EACCES (Permission denied): An attempt was made to access a file in a way forbidden by its file access permissions.

EADDRINUSE (Address already in use): An attempt to bind a server (net, http, or https) to a local address failed due to another server on the local system already occupying that address.

ECONNREFUSED (Connection refused): No connection could be made because the target machine actively refused it. This usually results from trying to connect to a service that is inactive on the foreign host.

ECONNRESET (Connection reset by peer): A connection was forcibly closed by a peer. This normally results from a loss of the connection on the remote socket due to a timeout or reboot. Commonly encountered via the http and net modules.

EEXIST (File exists): An existing file was the target of an operation that required that the target not exist.

EISDIR (Is a directory): An operation expected a file, but the given pathname was a directory.

EMFILE (Too many open files in system): Maximum number of file descriptors allowable on the system has been reached, and requests for another descriptor cannot be fulfilled until at least one has been closed. This is encountered when opening many files at once in parallel, especially on systems (in particular, macOS) where there is a low file descriptor limit for processes. To remedy a low limit, run ulimit -n 2048 in the same shell that will run the Node.js process.

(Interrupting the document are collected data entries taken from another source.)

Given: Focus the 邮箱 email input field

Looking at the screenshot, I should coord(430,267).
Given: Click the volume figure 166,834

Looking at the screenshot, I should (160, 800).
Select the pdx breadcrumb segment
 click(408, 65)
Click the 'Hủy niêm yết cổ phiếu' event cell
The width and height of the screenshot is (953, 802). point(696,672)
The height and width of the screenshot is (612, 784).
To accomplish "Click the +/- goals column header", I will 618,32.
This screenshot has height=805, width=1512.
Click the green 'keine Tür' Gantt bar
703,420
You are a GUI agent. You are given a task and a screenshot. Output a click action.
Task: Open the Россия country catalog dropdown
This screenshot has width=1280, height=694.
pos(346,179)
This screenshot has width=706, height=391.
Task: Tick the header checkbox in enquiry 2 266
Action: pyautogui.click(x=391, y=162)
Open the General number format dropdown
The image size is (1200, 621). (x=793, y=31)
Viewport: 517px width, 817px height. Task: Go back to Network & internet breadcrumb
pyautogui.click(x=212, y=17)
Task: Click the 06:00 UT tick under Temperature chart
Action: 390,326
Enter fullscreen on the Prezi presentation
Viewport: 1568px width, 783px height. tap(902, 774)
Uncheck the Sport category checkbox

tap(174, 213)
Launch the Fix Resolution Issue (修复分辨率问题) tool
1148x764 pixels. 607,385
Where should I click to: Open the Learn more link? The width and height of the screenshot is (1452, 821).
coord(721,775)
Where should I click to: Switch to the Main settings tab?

ENOENT (No such file or directory): Commonly raised by fs operations to indicate that a component of the specified pathname does not exist — no entity (file or directory) could be found by the given path.

ENOTDIR (Not a directory): A component of the given pathname existed, but was not a directory as expected. Commonly raised by fs.readdir.

ENOTEMPTY (Directory not empty): A directory with entries was the target of an operation that requires an empty directory — usually fs.unlink.

ENOTFOUND (DNS lookup failed): Indicates a DNS failure of either EAI_NODATA or EAI_NONAME. This is not a standard POSIX error.

EPERM (Operation not permitted): An attempt was made to perform an operation that requires elevated privileges.

EPIPE (Broken pipe): A write on a pipe, socket, or FIFO for which there is no process to read the data. Commonly encountered at the net and http layers, indicative that the remote side of the stream being written to has been closed.

ETIMEDOUT (Operation timed out): A connect or send request failed because the connected party did not properly respond after a period of time. Usually encountered by http or net — often a sign that a socket.end() was not properly called.